- TO DO -
Render every line of the listing from the one containing "You are a GUI" down to the one containing "click(733, 308)", both included, as a JSON list of strings with one string per line and no blank lines. Leave the pictures out of the answer.

- PROVIDED MATERIAL -
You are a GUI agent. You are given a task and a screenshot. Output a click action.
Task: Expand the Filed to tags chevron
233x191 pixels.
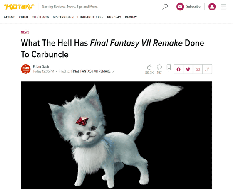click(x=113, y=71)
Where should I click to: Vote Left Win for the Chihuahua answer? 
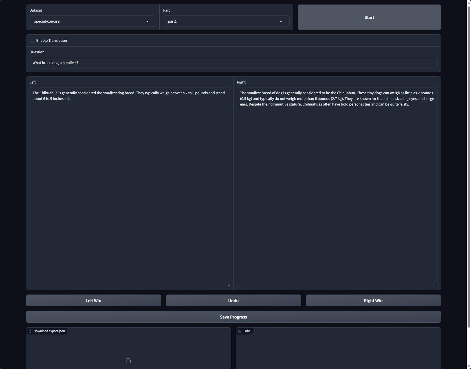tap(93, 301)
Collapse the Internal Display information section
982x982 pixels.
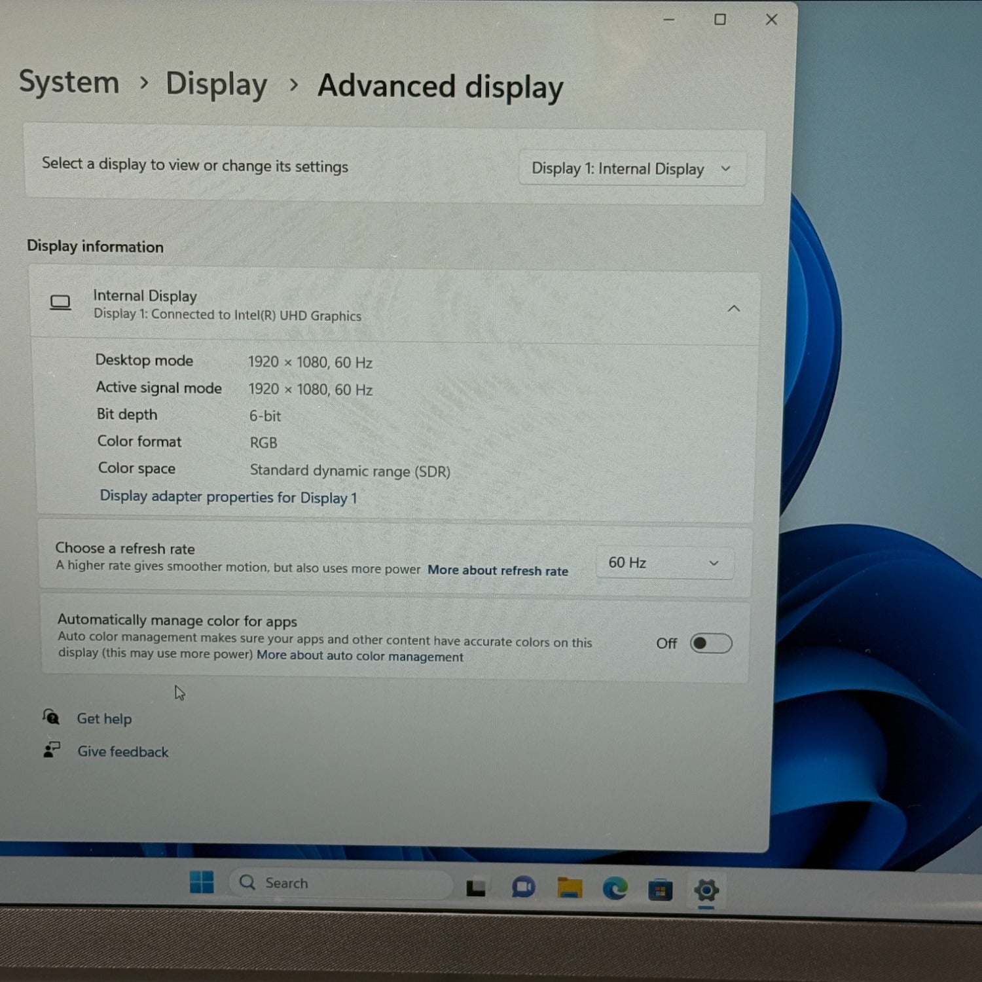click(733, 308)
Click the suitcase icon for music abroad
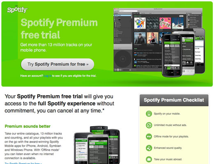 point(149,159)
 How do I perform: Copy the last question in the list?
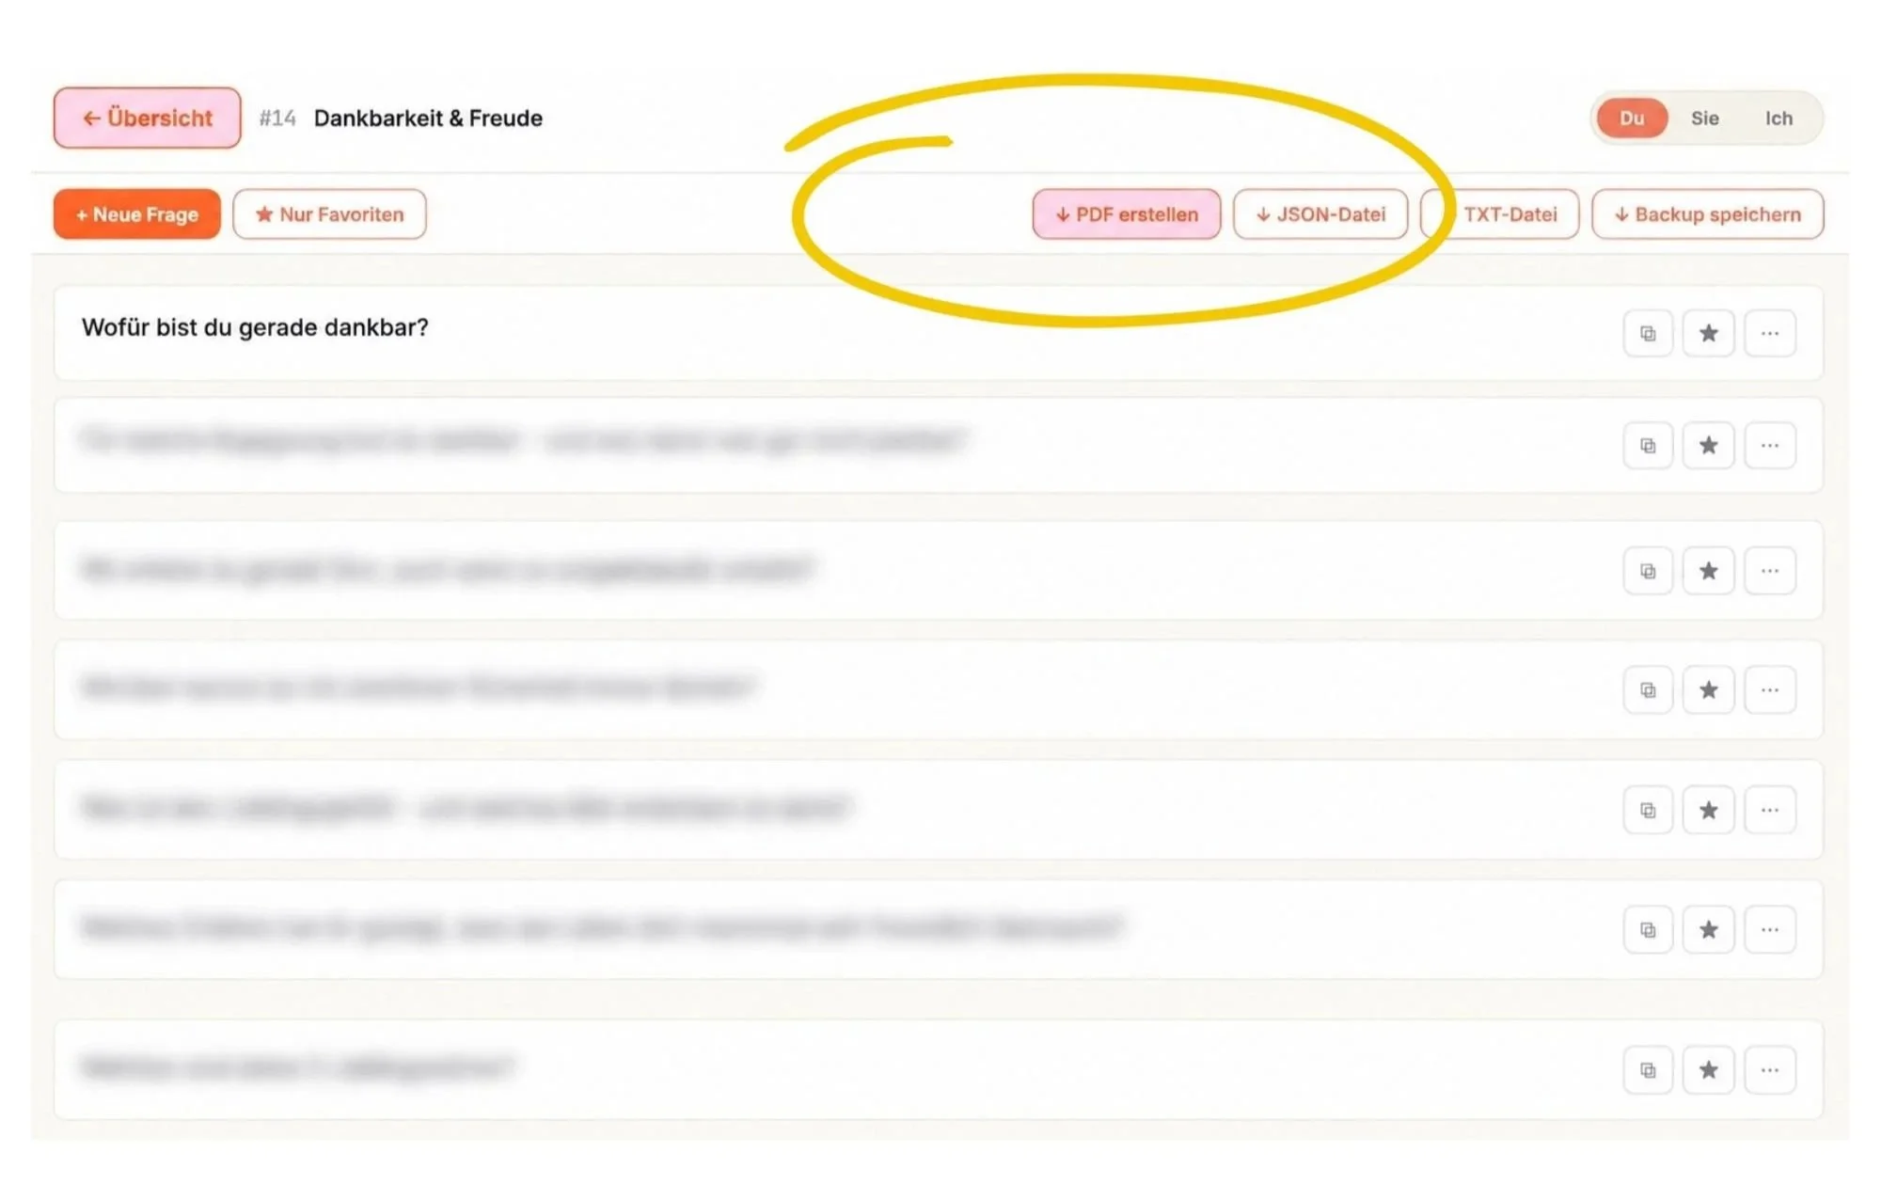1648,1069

...

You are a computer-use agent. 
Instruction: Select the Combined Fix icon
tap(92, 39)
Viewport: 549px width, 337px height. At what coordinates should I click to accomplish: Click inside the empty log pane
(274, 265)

* * *

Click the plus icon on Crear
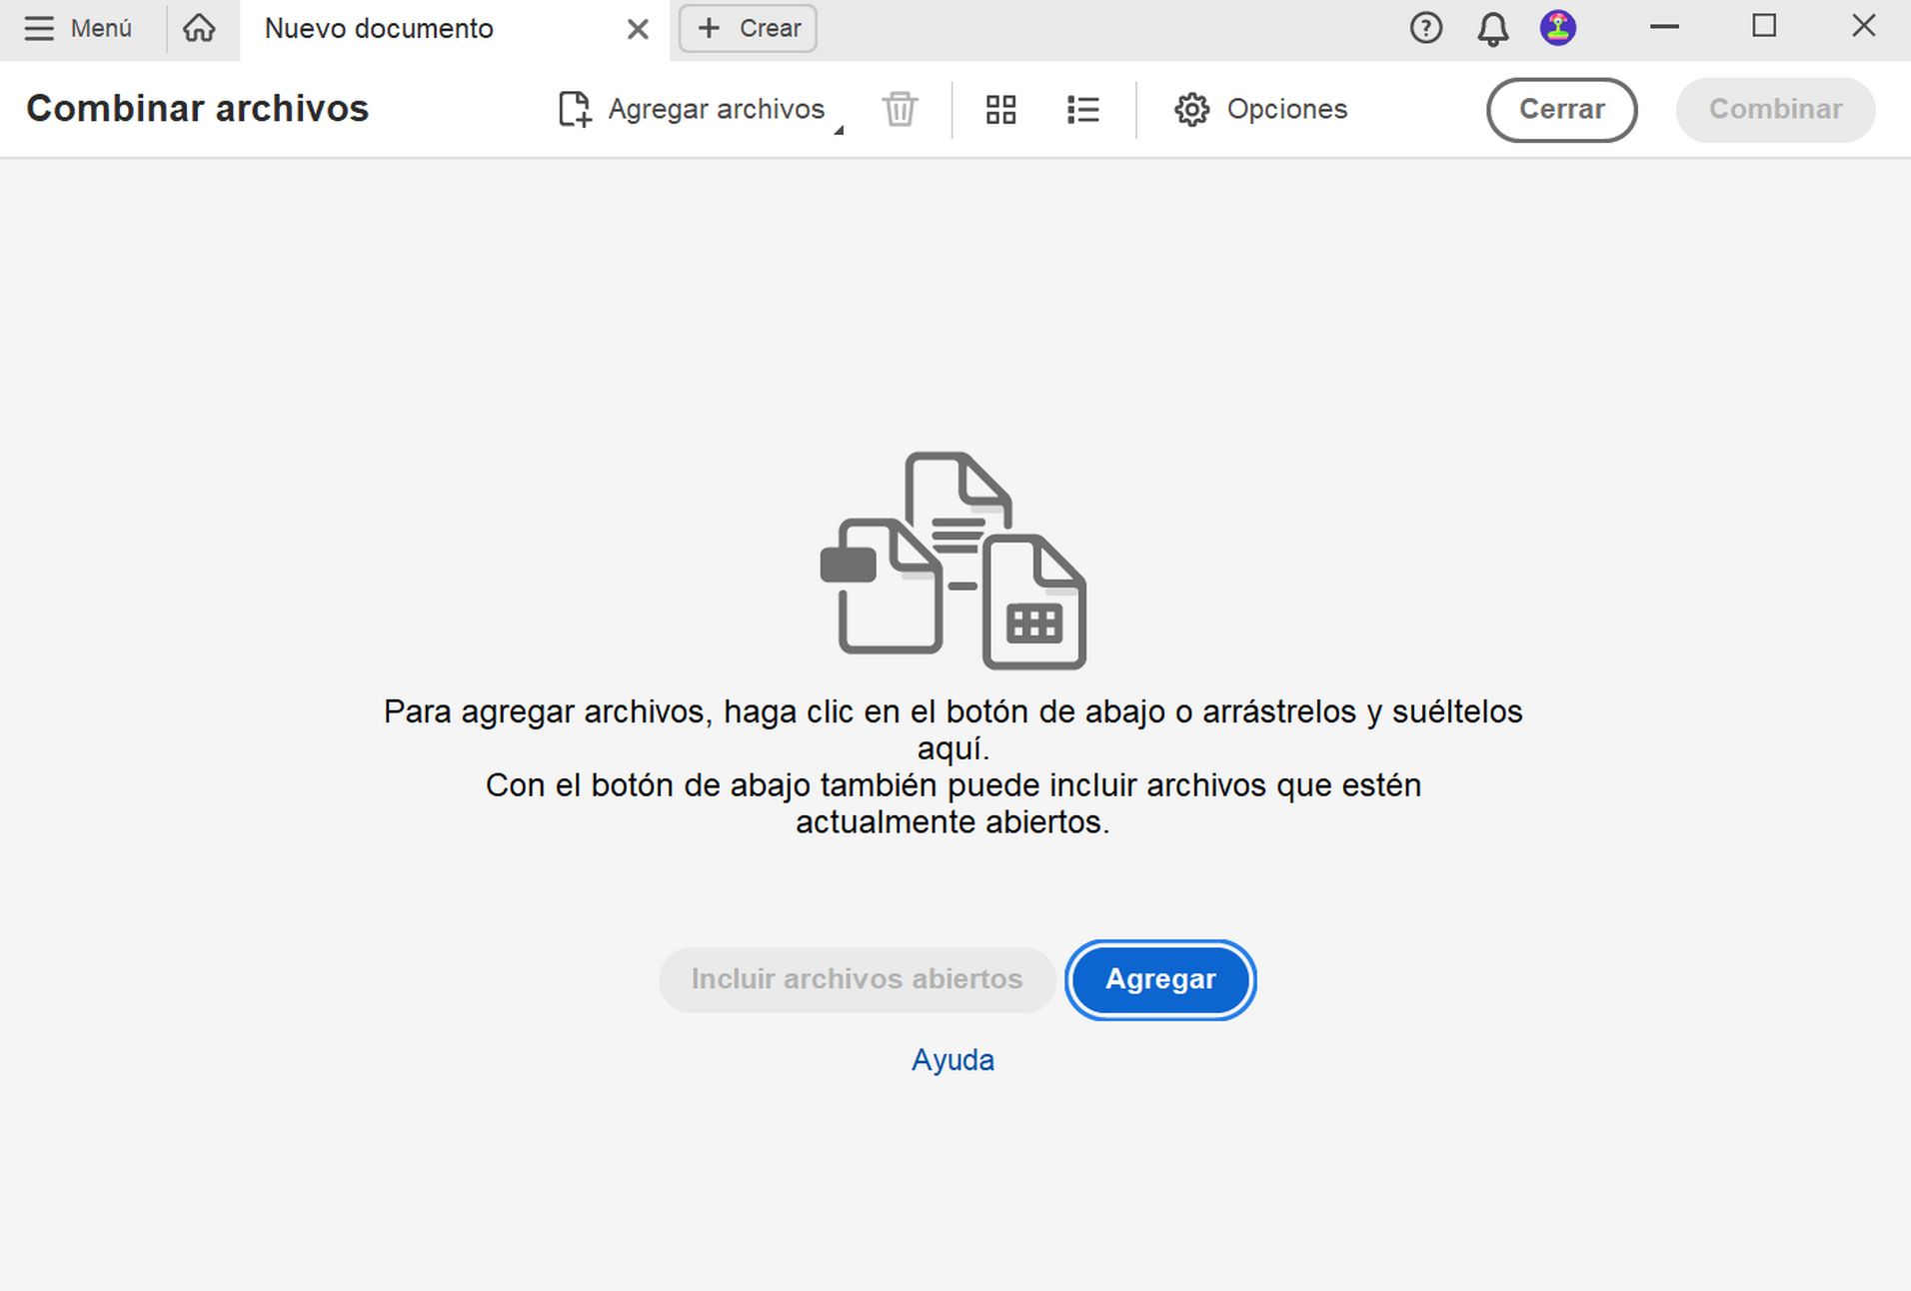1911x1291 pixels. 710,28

- TASK RESPONSE -
[
  "You are a GUI agent. You are given a task and a screenshot. Output a click action.",
  "Task: Expand the Filed to tags chevron",
  "233x191 pixels.",
  "click(x=113, y=71)",
  "Where should I click to: Vote Left Win for the Chihuahua answer? ",
  "tap(93, 301)",
  "Collapse the Internal Display information section",
  "982x982 pixels.",
  "click(733, 308)"
]